What does this mean? Apart from Euclid's Postulate, there is no guarantee that parallel lines cannot meet. Thus the several varieties of 'non-Euclidean' Geometry (where parallel lines can meet) can be entirely consistent.
Why did mathematicians feel the need to deduce the parallel postulate from the other axioms of geometry? After all, if you are going to start from some axioms, it doesn't much matter how many there are. Nobody seemed to mind that the other axioms were independent of each other.
Suspicion of the parallel postulate goes back to Euclid, who was the first person to notice (in writing at any rate) that it was needed for some arguments. Whenever he could, he avoided using it, even if that meant producing longer proofs. Did people have some inkling of non-Euclidean geometry, some premonition that the parallel postulate might be false?
No, they certainly did not. However, they felt uneasy about the parallel postulate because it was more complicated to state than the other axioms, and not quite as obviously true. If you have a line L and a point x not on it and claim that there is a line M through x that does not meet L, then you are making a statement about the whole, infinite line M and are therefore on dodgier ground than you are with the other axioms. It seems strange to have to deduce that the angles of a triangle add to 180 by appealing to what goes on unboundedly far away.
Incidentally, there were some serious attempts at proofs of the parallel postulate, but they all turned out to depend on hidden assumptions that were themselves equivalent to the parallel postulate (as is obvious if one bears hyperbolic geometry in mind). For example, one proof used the fact that for every triangle there is a similar triangle of any given size--which is false in the hyperbolic plane.
The development of non-Euclidean geometry caused a profound revolution, not just in mathematics, but in science and philosophy as well.

[Your goal]: Reproduce the text on the parallel postulate verbatim, in its entirety.

[Given information]:
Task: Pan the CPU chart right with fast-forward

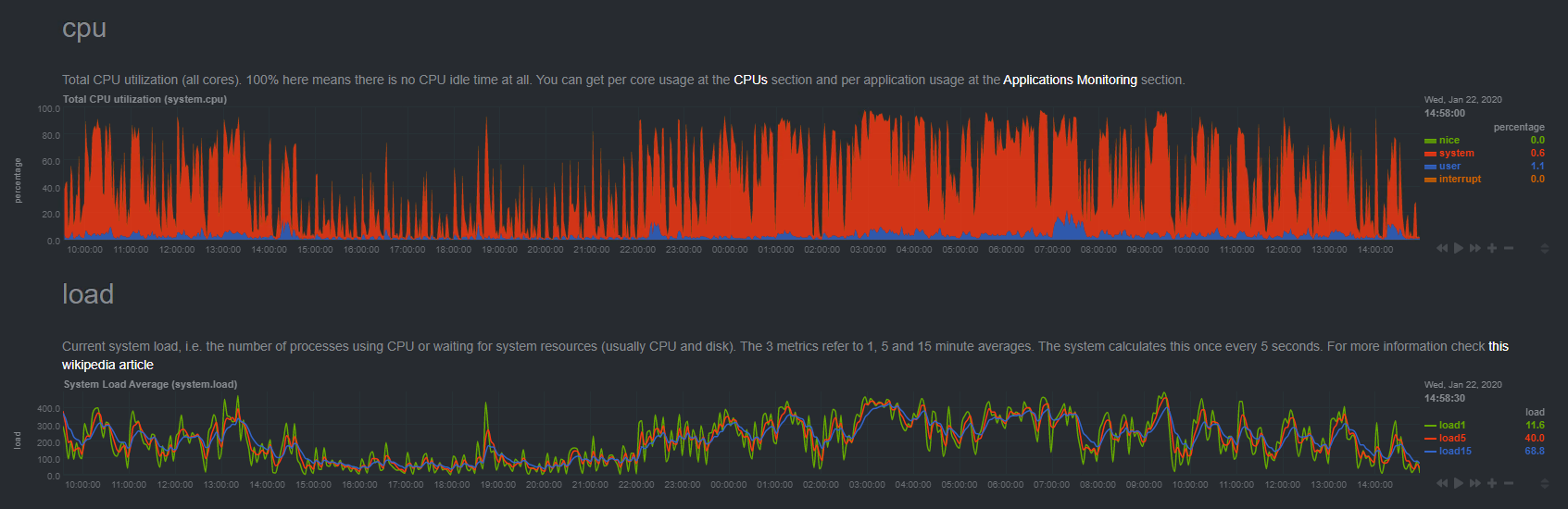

[Complete answer]:
What does this mean? Apart from Euclid's Postulate, there is no guarantee that parallel lines cannot meet. Thus the several varieties of 'non-Euclidean' Geometry (where parallel lines can meet) can be entirely consistent.
Why did mathematicians feel the need to deduce the parallel postulate from the other axioms of geometry? After all, if you are going to start from some axioms, it doesn't much matter how many there are. Nobody seemed to mind that the other axioms were independent of each other.
Suspicion of the parallel postulate goes back to Euclid, who was the first person to notice (in writing at any rate) that it was needed for some arguments. Whenever he could, he avoided using it, even if that meant producing longer proofs. Did people have some inkling of non-Euclidean geometry, some premonition that the parallel postulate might be false?
No, they certainly did not. However, they felt uneasy about the parallel postulate because it was more complicated to state than the other axioms, and not quite as obviously true. If you have a line L and a point x not on it and claim that there is a line M through x that does not meet L, then you are making a statement about the whole, infinite line M and are therefore on dodgier ground than you are with the other axioms. It seems strange to have to deduce that the angles of a triangle add to 180 by appealing to what goes on unboundedly far away.
Incidentally, there were some serious attempts at proofs of the parallel postulate, but they all turned out to depend on hidden assumptions that were themselves equivalent to the parallel postulate (as is obvious if one bears hyperbolic geometry in mind). For example, one proof used the fact that for every triangle there is a similar triangle of any given size--which is false in the hyperbolic plane.
The development of non-Euclidean geometry caused a profound revolution, not just in mathematics, but in science and philosophy as well.